Analog Recurrent networks for signal tracking and control applications
Faculty of Computing, Health and Science
School of Engineering and Mathematics / Centre for Communications Engineering Research
Techniques of realizing CMOS continuous-time analog recurrent neural networks are studied in this paper. We discuss the application of an analogue recurrent neural network to learn and track the dynamics of an industrial robot. The observations made from this study suggest that RNNs (similar to those in Fig. 1) can be applied to the control of real systems that manifest complex properties - specifically, high-dimensionality, non-linearity and requiring continuous action. Examples of these real systems include aircraft control, satellite stabilization, and robot manipulator control. We conclude that robust controllers of partially observable (non-Markov). systems require real-time electronic systems that can be designed as single-chip Integrated Circuits (CMOS IC).
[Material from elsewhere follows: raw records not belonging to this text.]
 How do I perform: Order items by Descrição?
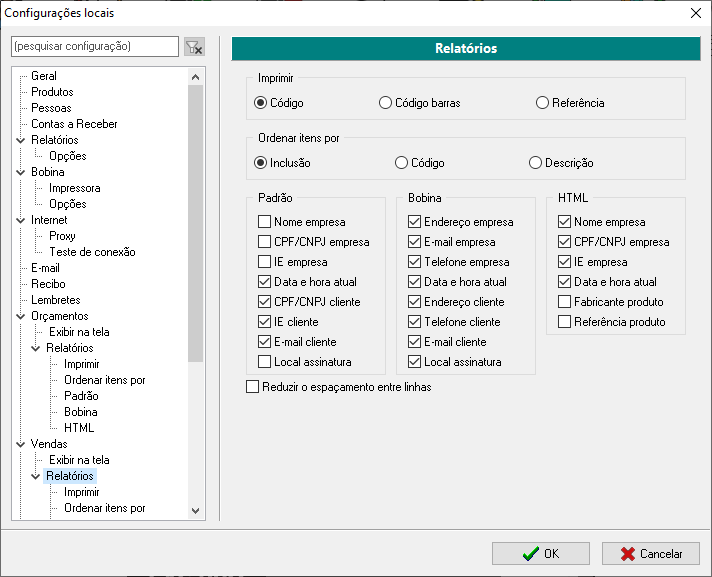tap(536, 163)
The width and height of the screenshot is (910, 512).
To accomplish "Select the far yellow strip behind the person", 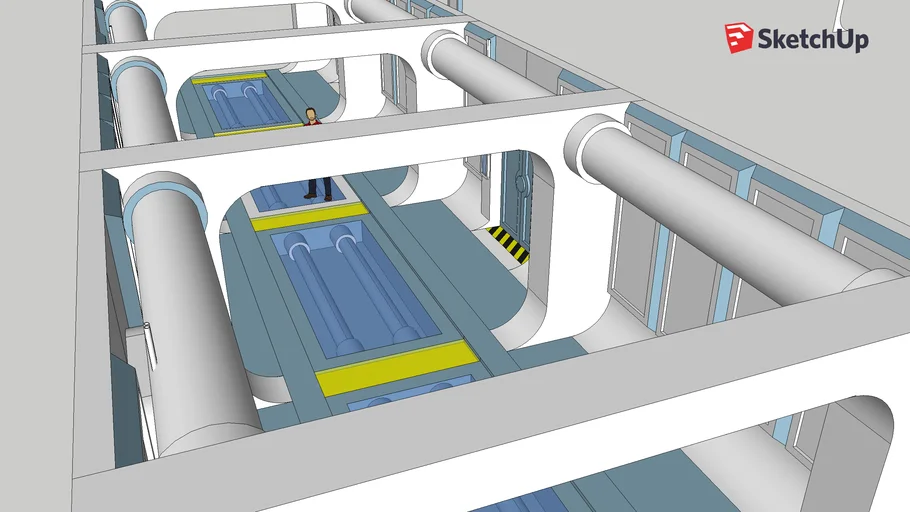I will pyautogui.click(x=228, y=75).
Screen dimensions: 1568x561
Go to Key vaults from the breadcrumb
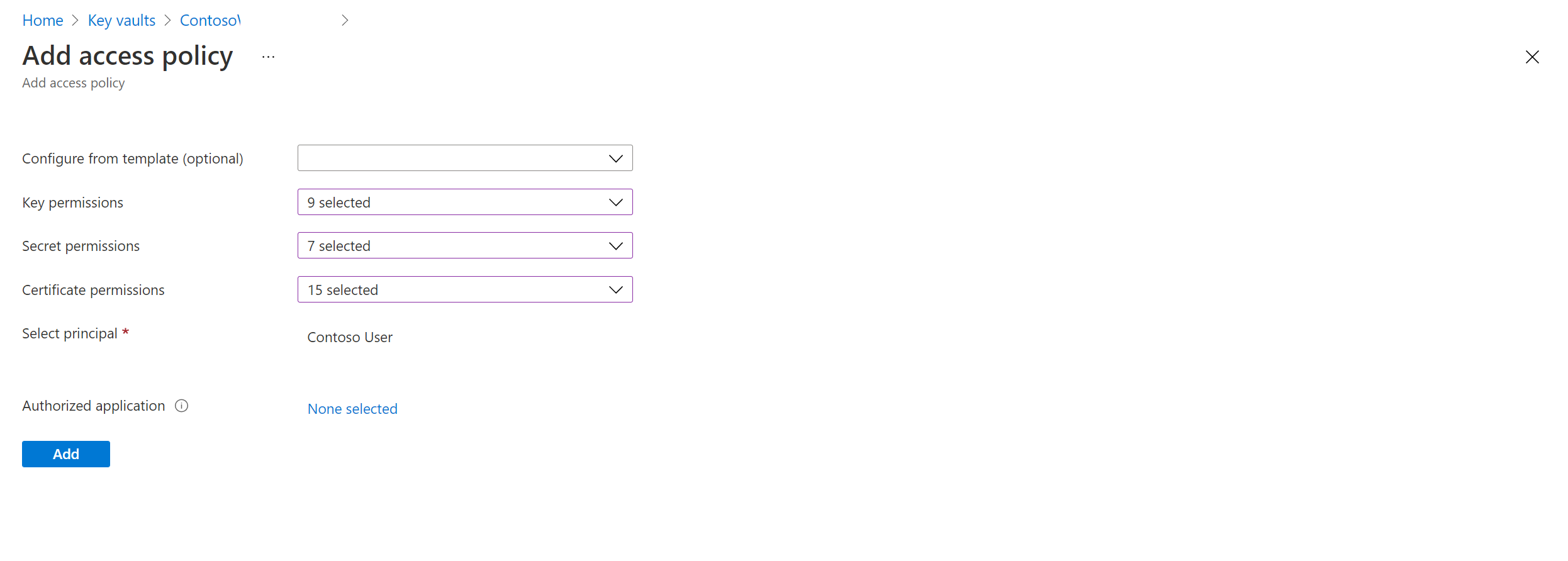coord(121,19)
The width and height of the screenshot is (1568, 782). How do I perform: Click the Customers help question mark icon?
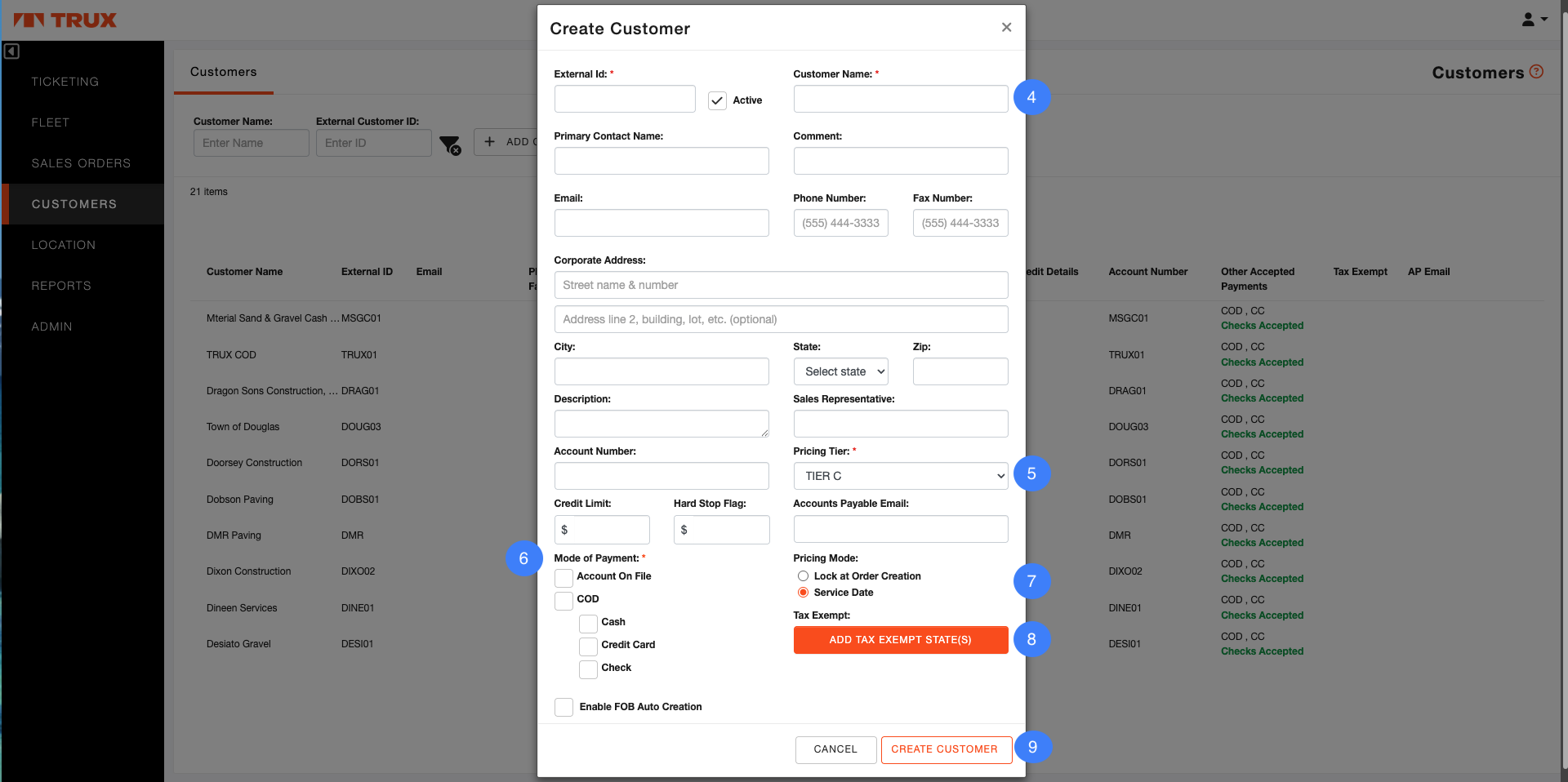click(x=1536, y=72)
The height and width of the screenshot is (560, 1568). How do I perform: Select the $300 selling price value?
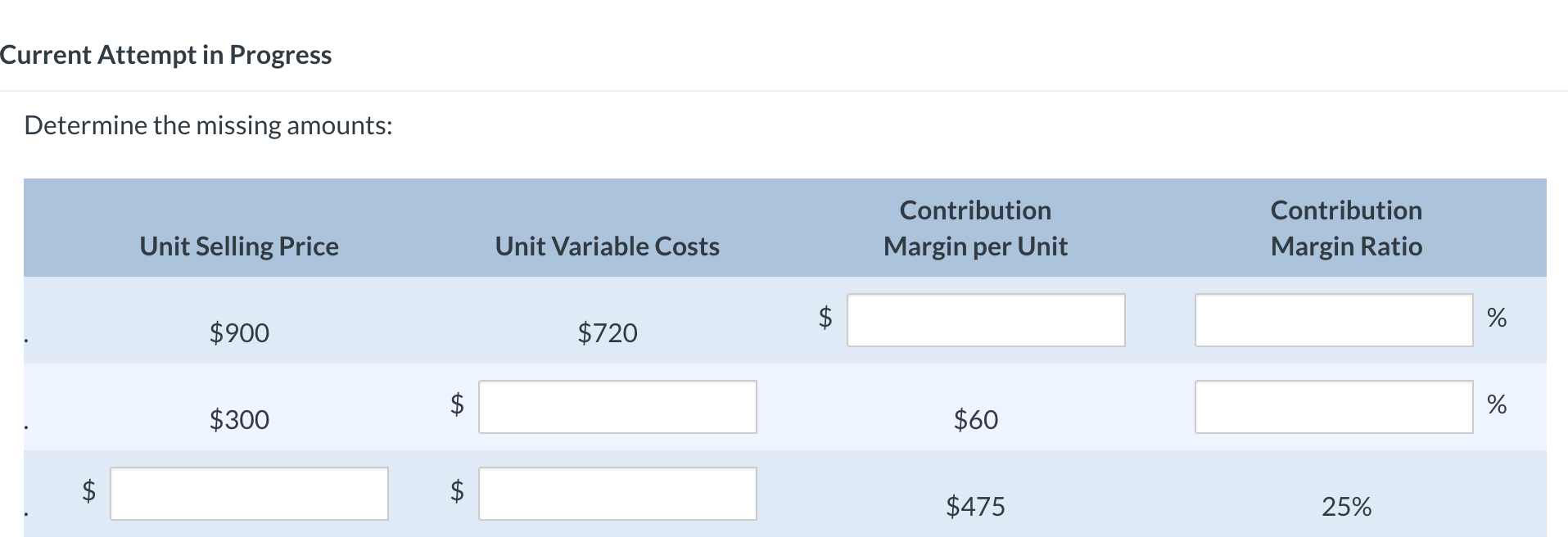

This paper explored such techniques and identified suitable circuits. The synaptic weights are modeled as variable gain cells that can be implemented with a few MOS transistors. For the specific purpose of demonstrating the trajectory learning capabilities, a periodic signal with varying characteristics is used. The developed architecture, however, allows for more general learning tasks typical in applications of identification and control. On-line versions of the synaptic update can be formulated using simple CMOS circuits. The simulated network contains interconnected recurrent neurons ·with continuous-time dynamics. The system emulates random-direction descent of the error as a multidimensional extension to the stochastic approximation. To achieve unsupervised learning in recurrent dynamical systems we propose a synapse circuit which has a very simple structure and is suitable for implementation in VLSI.